We expect the health havoc wreaked by the opioid epidemic to increase the need for palliative care, and as such we expect to expand our services (while also striving to address this epidemic through prevention and treatment).
Technology’s role in palliative care
The ability to pull data from our electronic health record and integrate the Gagne Index into our advanced analytics has given us a critical tool to prospectively identify patients who may benefit from a change in their care plan. We look forward to the evolution of artificial intelligence that unearths additional insights, and incorporates them into the provider workflow, offering a more sophisticated risk score and further supporting patient-centered clinical decision making.
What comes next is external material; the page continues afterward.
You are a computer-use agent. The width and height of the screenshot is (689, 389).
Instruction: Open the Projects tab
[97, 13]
For example, a recent Stanford University pilot program leveraged a deep learning predictive algorithm, which enabled the palliative care team to proactively engage in care, rather than waiting for referrals. We see the potential value of this shortened timeline to effective care. However, given our own experience, we also see the need for significant culture conditioning required to help primary care physicians feel comfortable with an algorithm that removes referral to specialty care.
Values-based care
Partnering with the provider, patient, and caregivers to objectively consider the need for adding palliative care early in the patient’s treatment plan can be an effective population health strategy, leading to improved decision making and patient management.
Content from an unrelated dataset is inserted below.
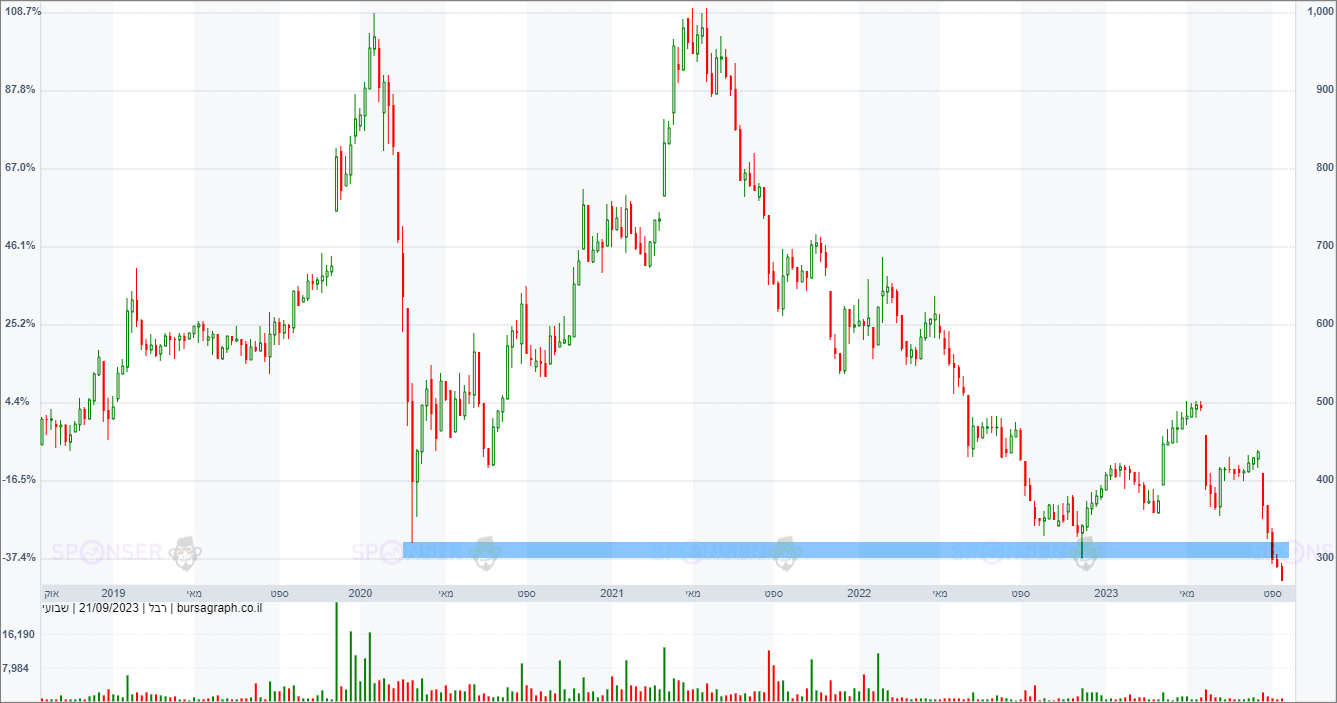Click the 500 price level on right axis

1317,402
In 2017, we performed a small analysis of 2,245 patients who had passed away and had met at least one of the diagnosis criteria we had identified as appropriate for palliative care. Those patients received a palliative care order more than 120 days before death. In our analysis, we saw a $400 reduction in per member per month payments for those patients in palliative care.
In 2018, Mercy Health will measure our patient population greater than age 65 who have had an advance directive – specifically, we’ll evaluate the cost and quality of care received by patients with chronic obstructive pulmonary disease or chronic heart failure who had a Gagne score that led to a palliative care consult and an advanced care plan.
We are also in the process of developing a palliative care dashboard to assess changes in practice patterns. In particular, we are monitoring and promoting the use of advanced directives among all patients age 65 and over and in particular among those with higher Gagne scores. In addition we are expanding the use of all of these tools beyond our MSSP population.
Value-based care is generally defined as higher quality at lower cost. Values-based care aims to achieve those same goals, but through a process that considers and applies the values of your organization, your providers and your patients. Our goal is to create a values-based palliative care program, and through the use of both data and careful culture conditioning, we are getting closer to achieving our goal.